Stored records:

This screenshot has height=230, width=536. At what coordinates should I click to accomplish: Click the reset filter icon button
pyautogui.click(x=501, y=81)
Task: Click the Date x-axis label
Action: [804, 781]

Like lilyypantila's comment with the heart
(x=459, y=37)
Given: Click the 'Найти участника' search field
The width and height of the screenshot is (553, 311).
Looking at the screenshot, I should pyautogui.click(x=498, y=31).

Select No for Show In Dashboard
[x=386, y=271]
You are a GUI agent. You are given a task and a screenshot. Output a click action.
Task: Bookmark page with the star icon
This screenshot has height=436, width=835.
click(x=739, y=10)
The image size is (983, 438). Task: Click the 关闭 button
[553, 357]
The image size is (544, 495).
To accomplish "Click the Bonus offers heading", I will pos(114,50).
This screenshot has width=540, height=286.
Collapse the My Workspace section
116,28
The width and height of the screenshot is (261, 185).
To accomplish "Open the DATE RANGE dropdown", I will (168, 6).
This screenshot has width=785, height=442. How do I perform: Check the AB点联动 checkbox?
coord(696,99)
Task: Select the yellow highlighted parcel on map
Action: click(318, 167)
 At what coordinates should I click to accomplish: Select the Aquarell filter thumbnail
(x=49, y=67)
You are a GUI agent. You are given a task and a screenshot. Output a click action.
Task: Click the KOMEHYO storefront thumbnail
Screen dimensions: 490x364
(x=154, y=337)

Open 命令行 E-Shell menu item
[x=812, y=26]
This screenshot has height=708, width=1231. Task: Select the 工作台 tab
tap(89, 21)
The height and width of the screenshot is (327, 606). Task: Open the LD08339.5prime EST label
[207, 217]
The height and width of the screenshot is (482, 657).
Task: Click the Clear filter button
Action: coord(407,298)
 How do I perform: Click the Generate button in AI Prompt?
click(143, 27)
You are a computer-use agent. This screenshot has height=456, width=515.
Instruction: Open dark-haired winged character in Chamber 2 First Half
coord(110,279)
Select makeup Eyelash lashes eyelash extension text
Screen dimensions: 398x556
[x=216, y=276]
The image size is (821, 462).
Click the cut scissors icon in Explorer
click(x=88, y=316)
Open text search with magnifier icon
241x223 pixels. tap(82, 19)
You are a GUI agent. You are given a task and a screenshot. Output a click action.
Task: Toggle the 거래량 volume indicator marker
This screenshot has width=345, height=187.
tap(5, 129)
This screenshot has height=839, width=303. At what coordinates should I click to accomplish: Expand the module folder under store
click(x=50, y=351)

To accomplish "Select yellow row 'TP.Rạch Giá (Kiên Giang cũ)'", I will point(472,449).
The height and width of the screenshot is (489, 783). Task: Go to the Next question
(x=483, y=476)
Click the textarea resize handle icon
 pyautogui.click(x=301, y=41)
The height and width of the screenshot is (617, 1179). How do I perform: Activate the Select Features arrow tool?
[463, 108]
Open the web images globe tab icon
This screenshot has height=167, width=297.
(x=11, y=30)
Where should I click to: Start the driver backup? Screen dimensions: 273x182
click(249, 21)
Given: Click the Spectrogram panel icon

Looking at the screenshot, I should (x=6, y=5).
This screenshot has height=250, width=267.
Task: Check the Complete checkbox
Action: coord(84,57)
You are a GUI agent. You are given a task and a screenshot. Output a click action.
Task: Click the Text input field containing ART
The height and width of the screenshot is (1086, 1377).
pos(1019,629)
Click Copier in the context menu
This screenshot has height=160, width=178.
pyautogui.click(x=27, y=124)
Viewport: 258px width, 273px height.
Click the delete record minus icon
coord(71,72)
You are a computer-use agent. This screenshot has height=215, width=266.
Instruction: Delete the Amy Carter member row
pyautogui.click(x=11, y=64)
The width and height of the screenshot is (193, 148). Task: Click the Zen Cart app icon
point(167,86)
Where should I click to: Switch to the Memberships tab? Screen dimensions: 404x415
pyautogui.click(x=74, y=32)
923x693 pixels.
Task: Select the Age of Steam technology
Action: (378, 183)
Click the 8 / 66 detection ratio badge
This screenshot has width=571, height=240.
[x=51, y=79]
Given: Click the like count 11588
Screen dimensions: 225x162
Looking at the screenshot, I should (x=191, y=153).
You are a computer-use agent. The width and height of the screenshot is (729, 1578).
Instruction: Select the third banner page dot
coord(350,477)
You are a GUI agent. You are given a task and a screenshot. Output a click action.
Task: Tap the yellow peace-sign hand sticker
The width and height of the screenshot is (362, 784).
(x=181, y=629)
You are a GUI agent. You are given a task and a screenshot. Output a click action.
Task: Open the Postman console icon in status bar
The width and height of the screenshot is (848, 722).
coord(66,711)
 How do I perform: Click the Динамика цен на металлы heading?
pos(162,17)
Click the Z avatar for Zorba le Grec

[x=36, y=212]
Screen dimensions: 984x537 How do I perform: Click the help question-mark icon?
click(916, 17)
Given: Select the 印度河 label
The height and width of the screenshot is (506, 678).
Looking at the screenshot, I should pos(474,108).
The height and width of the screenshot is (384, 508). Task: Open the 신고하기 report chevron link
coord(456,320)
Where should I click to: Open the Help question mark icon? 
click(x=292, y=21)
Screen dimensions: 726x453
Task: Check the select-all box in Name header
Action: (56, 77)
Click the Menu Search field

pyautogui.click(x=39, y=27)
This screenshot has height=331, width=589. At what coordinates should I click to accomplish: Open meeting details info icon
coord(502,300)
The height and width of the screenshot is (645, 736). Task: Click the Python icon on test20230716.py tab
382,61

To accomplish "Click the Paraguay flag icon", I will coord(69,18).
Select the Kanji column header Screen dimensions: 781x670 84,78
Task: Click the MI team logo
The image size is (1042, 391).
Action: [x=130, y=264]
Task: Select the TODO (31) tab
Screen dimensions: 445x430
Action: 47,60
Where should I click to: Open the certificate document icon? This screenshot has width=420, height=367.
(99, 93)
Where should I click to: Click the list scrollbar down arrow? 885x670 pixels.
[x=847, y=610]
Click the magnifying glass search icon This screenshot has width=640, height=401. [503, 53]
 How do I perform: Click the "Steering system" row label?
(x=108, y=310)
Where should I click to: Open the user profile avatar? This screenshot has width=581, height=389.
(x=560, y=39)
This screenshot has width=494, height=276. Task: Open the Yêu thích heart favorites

Try it:
Every entry above should be given again exactly as shown.

The completed task:
This screenshot has height=230, width=536. At what coordinates should I click to accomplish: Click the reset filter icon button
pyautogui.click(x=501, y=81)
Task: Click the Date x-axis label
Action: [804, 781]

Like lilyypantila's comment with the heart
(x=459, y=37)
Given: Click the 'Найти участника' search field
The width and height of the screenshot is (553, 311).
Looking at the screenshot, I should pyautogui.click(x=498, y=31).

Select No for Show In Dashboard
[x=386, y=271]
You are a GUI agent. You are given a task and a screenshot. Output a click action.
Task: Bookmark page with the star icon
This screenshot has height=436, width=835.
click(x=739, y=10)
The image size is (983, 438). Task: Click the 关闭 button
[553, 357]
The image size is (544, 495).
To accomplish "Click the Bonus offers heading", I will pos(114,50).
This screenshot has width=540, height=286.
Collapse the My Workspace section
116,28
The width and height of the screenshot is (261, 185).
To accomplish "Open the DATE RANGE dropdown", I will (168, 6).
This screenshot has width=785, height=442. How do I perform: Check the AB点联动 checkbox?
coord(696,99)
Task: Select the yellow highlighted parcel on map
Action: click(318, 167)
 At what coordinates should I click to accomplish: Select the Aquarell filter thumbnail
(x=49, y=67)
You are a GUI agent. You are given a task and a screenshot. Output a click action.
Task: Click the KOMEHYO storefront thumbnail
Screen dimensions: 490x364
(x=154, y=337)

Open 命令行 E-Shell menu item
[x=812, y=26]
This screenshot has height=708, width=1231. Task: Select the 工作台 tab
tap(89, 21)
The height and width of the screenshot is (327, 606). Task: Open the LD08339.5prime EST label
[207, 217]
The height and width of the screenshot is (482, 657).
Task: Click the Clear filter button
Action: coord(407,298)
 How do I perform: Click the Generate button in AI Prompt?
click(143, 27)
You are a computer-use agent. This screenshot has height=456, width=515.
Instruction: Open dark-haired winged character in Chamber 2 First Half
coord(110,279)
Select makeup Eyelash lashes eyelash extension text
Screen dimensions: 398x556
[x=216, y=276]
The image size is (821, 462).
Click the cut scissors icon in Explorer
click(x=88, y=316)
Open text search with magnifier icon
241x223 pixels. tap(82, 19)
You are a GUI agent. You are given a task and a screenshot. Output a click action.
Task: Toggle the 거래량 volume indicator marker
This screenshot has width=345, height=187.
tap(5, 129)
This screenshot has height=839, width=303. At what coordinates should I click to accomplish: Expand the module folder under store
click(x=50, y=351)

To accomplish "Select yellow row 'TP.Rạch Giá (Kiên Giang cũ)'", I will point(472,449).
The height and width of the screenshot is (489, 783). Task: Go to the Next question
(x=483, y=476)
Click the textarea resize handle icon
 pyautogui.click(x=301, y=41)
The height and width of the screenshot is (617, 1179). How do I perform: Activate the Select Features arrow tool?
[463, 108]
Open the web images globe tab icon
This screenshot has height=167, width=297.
(x=11, y=30)
Where should I click to: Start the driver backup? Screen dimensions: 273x182
click(249, 21)
Given: Click the Spectrogram panel icon

Looking at the screenshot, I should (x=6, y=5).
This screenshot has height=250, width=267.
Task: Check the Complete checkbox
Action: coord(84,57)
You are a GUI agent. You are given a task and a screenshot. Output a click action.
Task: Click the Text input field containing ART
The height and width of the screenshot is (1086, 1377).
pos(1019,629)
Click Copier in the context menu
This screenshot has height=160, width=178.
pyautogui.click(x=27, y=124)
Viewport: 258px width, 273px height.
Click the delete record minus icon
coord(71,72)
You are a computer-use agent. This screenshot has height=215, width=266.
Instruction: Delete the Amy Carter member row
pyautogui.click(x=11, y=64)
The width and height of the screenshot is (193, 148). Task: Click the Zen Cart app icon
point(167,86)
Where should I click to: Switch to the Memberships tab? Screen dimensions: 404x415
pyautogui.click(x=74, y=32)
923x693 pixels.
Task: Select the Age of Steam technology
Action: (378, 183)
Click the 8 / 66 detection ratio badge
This screenshot has width=571, height=240.
[x=51, y=79]
Given: Click the like count 11588
Screen dimensions: 225x162
Looking at the screenshot, I should (x=191, y=153).
You are a computer-use agent. The width and height of the screenshot is (729, 1578).
Instruction: Select the third banner page dot
coord(350,477)
You are a GUI agent. You are given a task and a screenshot. Output a click action.
Task: Tap the yellow peace-sign hand sticker
The width and height of the screenshot is (362, 784).
(x=181, y=629)
You are a GUI agent. You are given a task and a screenshot. Output a click action.
Task: Open the Postman console icon in status bar
The width and height of the screenshot is (848, 722).
coord(66,711)
 How do I perform: Click the Динамика цен на металлы heading?
pos(162,17)
Click the Z avatar for Zorba le Grec

[x=36, y=212]
Screen dimensions: 984x537 How do I perform: Click the help question-mark icon?
click(916, 17)
Given: Select the 印度河 label
The height and width of the screenshot is (506, 678).
Looking at the screenshot, I should pos(474,108).
The height and width of the screenshot is (384, 508). Task: Open the 신고하기 report chevron link
coord(456,320)
Where should I click to: Open the Help question mark icon? 
click(x=292, y=21)
Screen dimensions: 726x453
Task: Check the select-all box in Name header
Action: (56, 77)
Click the Menu Search field

pyautogui.click(x=39, y=27)
This screenshot has height=331, width=589. At what coordinates should I click to accomplish: Open meeting details info icon
coord(502,300)
The height and width of the screenshot is (645, 736). Task: Click the Python icon on test20230716.py tab
382,61

To accomplish "Click the Paraguay flag icon", I will coord(69,18).
Select the Kanji column header Screen dimensions: 781x670 84,78
Task: Click the MI team logo
The image size is (1042, 391).
Action: [x=130, y=264]
Task: Select the TODO (31) tab
Screen dimensions: 445x430
Action: 47,60
Where should I click to: Open the certificate document icon? This screenshot has width=420, height=367.
(99, 93)
Where should I click to: Click the list scrollbar down arrow? 885x670 pixels.
[x=847, y=610]
Click the magnifying glass search icon This screenshot has width=640, height=401. [503, 53]
 How do I perform: Click the "Steering system" row label?
(x=108, y=310)
Where should I click to: Open the user profile avatar? This screenshot has width=581, height=389.
(x=560, y=39)
This screenshot has width=494, height=276. Task: Open the Yêu thích heart favorites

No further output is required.